Depending on your offering, the course may begin with an introduction of \(\mathbb{R}\) as the unique "complete, ordered field", the implications of this characterization on \(\mathbb{R}\), and the reasons why other commonly seen sets, like \(\mathbb{Q}\) or \(\mathbb{Z}\), might or might not share the same properties as \(\mathbb{R}\).

Regardless of offering, PMATH 333 will provide an introduction to basic point-set topology. We start by looking at open and closed intervals in \(\mathbb{R}\), and the big ideas to follow come from a desire to generalise and extend our ideas about what it means for a set to be "open" or "closed" to a general normed vector space setting (where a "norm" represents a consistent measure of "size" for all elements in a vector space).

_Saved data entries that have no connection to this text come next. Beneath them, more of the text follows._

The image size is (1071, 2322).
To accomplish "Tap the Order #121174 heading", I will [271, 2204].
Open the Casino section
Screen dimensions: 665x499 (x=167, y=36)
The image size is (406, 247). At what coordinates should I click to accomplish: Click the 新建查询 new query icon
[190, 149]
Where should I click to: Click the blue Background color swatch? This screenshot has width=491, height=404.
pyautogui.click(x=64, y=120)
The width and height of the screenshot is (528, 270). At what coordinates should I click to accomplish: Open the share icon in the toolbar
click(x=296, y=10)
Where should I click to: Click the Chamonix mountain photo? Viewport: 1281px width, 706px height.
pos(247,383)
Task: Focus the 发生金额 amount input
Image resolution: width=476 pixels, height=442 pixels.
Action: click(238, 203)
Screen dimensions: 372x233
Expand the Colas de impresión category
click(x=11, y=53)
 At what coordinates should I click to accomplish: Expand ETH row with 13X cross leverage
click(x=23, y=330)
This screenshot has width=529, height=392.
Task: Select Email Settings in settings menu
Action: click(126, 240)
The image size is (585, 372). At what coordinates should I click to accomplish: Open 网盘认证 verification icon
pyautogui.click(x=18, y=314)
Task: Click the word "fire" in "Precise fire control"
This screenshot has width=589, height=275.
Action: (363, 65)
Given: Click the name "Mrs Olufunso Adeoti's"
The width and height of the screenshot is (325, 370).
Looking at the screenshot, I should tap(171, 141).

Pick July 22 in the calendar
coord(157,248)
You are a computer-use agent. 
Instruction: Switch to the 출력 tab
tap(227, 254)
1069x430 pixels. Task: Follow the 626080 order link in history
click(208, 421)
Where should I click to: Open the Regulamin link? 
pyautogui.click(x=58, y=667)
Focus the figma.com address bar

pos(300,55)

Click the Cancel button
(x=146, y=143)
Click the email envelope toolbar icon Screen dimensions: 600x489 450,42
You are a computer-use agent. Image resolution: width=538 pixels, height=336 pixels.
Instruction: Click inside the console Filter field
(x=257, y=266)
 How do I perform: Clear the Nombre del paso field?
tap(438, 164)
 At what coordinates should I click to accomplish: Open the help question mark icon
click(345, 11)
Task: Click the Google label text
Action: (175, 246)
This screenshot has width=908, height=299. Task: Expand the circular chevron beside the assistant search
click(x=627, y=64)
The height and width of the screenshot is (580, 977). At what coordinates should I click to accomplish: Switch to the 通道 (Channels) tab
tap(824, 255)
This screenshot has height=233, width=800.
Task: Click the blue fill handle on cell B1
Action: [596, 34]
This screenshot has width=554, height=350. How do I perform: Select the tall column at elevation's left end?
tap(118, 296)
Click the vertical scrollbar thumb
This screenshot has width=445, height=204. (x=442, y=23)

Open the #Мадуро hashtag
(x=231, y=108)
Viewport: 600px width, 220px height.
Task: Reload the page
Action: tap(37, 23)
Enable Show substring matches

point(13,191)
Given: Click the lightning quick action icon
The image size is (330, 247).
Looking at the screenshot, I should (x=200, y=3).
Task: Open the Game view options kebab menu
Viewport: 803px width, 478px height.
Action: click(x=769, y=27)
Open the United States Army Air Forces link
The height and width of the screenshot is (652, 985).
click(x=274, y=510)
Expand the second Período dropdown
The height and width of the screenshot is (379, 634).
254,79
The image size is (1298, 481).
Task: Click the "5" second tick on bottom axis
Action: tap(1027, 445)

A common theme that emerges is that many properties like openness, compactness, and continuity have many seemingly different characterisations that, by some wild magic, end up being equivalent!

Earlier on — maybe without realising it right away — you'll be working with infinite dimensional vector spaces like \(C([0,1])\), the set of real-valued functions continuous on the interval \([0,1]\), or spaces where all of the elements are infinite sequences of elements in another space! Within each of these spaces, you'll play with different notions of what it means for a sequence to converge to an element, and hence different notions of what it means for a function in that space to be continuous. Sequences and ideas about convergence appear constantly in this course, because they're so central to answering questions about the basic properties of the spaces we're working in. Different stronger and weaker forms of continuity and convergence are also introduced in this context. Depending on your offering, you might also spend some time investigating ideas of connectedness and path connectedness, which can be used to describe some sense of "disjointness" and "separatedness" in subsets of vector spaces.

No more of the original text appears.